**Work instruction:**
Only lines with the string "name" should be returned from the data below.

**Collected data entries:**

__________________________________________________

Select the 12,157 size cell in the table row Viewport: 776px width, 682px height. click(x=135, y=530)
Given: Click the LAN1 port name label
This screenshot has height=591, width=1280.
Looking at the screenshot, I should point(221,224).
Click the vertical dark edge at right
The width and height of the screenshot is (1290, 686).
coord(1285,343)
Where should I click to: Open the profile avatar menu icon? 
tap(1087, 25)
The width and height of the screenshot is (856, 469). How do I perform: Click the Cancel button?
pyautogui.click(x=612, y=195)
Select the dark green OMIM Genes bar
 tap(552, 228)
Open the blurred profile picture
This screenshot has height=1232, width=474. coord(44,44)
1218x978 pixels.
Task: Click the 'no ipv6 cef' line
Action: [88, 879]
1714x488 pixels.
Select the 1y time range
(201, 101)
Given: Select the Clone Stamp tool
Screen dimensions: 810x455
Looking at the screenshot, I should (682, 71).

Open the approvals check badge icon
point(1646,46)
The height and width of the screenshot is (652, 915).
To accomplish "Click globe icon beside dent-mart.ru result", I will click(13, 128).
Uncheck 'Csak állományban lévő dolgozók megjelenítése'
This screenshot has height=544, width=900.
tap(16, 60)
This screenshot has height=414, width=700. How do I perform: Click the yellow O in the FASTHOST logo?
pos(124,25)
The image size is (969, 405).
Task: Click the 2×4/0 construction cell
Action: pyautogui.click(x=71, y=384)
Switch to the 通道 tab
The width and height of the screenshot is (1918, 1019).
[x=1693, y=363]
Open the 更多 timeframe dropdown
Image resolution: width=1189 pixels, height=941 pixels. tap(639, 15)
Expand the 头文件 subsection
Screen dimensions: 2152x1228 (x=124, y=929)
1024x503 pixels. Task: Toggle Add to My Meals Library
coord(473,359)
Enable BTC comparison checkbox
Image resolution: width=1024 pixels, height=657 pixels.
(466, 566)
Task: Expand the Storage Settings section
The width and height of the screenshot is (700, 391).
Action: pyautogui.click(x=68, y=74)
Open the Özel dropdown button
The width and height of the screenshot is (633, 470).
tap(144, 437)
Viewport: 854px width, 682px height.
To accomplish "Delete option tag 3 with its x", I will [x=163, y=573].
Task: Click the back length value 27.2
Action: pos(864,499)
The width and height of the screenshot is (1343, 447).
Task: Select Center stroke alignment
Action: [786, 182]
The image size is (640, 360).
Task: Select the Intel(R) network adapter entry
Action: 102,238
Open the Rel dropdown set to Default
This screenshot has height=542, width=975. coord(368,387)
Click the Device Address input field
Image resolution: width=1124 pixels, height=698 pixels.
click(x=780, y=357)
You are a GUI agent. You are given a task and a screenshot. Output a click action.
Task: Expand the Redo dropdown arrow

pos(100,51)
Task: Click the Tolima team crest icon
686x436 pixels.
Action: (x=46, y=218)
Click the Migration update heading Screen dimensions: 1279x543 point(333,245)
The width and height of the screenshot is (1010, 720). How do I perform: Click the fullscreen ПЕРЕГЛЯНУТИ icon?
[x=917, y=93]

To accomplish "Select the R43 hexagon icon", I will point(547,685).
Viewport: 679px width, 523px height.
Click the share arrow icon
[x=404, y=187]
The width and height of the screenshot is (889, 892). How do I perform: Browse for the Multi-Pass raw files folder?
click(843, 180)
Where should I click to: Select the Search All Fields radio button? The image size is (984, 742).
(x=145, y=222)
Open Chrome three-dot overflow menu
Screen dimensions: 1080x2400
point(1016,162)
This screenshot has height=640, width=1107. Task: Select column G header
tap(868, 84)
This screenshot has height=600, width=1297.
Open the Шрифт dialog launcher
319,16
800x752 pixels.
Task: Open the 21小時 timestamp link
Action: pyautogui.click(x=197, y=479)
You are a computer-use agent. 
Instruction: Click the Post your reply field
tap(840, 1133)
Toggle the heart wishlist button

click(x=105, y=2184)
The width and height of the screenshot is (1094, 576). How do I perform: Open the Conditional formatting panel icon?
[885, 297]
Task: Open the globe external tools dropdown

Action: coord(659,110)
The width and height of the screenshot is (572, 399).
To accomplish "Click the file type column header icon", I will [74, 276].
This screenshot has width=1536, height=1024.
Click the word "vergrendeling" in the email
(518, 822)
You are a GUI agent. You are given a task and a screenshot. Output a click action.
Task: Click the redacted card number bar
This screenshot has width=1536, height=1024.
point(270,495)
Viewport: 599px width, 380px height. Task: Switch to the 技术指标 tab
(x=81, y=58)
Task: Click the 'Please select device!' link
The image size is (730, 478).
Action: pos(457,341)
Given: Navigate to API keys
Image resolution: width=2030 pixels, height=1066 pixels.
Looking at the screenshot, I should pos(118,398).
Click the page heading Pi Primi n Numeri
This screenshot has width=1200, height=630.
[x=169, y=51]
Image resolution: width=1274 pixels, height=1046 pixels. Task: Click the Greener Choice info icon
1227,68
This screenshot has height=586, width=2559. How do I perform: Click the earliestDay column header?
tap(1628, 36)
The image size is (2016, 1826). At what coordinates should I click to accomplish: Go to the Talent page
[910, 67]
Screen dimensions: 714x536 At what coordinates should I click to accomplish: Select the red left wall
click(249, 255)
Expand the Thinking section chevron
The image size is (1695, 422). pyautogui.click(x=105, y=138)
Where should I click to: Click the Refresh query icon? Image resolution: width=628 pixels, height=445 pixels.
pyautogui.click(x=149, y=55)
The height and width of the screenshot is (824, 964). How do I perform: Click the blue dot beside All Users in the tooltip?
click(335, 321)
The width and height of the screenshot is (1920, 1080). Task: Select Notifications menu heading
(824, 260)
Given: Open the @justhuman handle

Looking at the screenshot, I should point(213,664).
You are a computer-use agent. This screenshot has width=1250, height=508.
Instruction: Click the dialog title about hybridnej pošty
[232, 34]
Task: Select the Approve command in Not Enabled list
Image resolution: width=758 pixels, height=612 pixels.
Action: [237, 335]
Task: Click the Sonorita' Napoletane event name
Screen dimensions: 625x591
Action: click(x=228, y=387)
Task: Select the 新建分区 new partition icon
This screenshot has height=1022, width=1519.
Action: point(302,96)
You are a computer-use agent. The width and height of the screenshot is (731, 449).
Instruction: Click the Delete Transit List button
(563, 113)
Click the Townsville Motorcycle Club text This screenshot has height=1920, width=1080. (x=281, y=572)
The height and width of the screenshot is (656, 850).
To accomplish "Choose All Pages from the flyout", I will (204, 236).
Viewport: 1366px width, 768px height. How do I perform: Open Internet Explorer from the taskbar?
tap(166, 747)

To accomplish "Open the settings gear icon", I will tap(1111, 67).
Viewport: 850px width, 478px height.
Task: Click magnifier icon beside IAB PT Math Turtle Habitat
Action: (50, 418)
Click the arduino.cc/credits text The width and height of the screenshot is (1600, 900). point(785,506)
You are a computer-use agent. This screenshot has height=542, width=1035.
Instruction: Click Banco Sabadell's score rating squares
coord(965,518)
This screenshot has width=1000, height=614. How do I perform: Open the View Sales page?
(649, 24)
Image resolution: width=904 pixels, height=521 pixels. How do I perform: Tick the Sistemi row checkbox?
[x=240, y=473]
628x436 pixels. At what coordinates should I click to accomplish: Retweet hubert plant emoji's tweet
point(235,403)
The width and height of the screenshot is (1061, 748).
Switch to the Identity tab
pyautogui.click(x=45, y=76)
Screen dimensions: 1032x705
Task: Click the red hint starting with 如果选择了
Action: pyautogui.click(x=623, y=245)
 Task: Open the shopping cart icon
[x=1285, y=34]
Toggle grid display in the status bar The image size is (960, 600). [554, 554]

__________________________________________________

**Written reply:**
Given: Click the LAN1 port name label
Task: Click the Sonorita' Napoletane event name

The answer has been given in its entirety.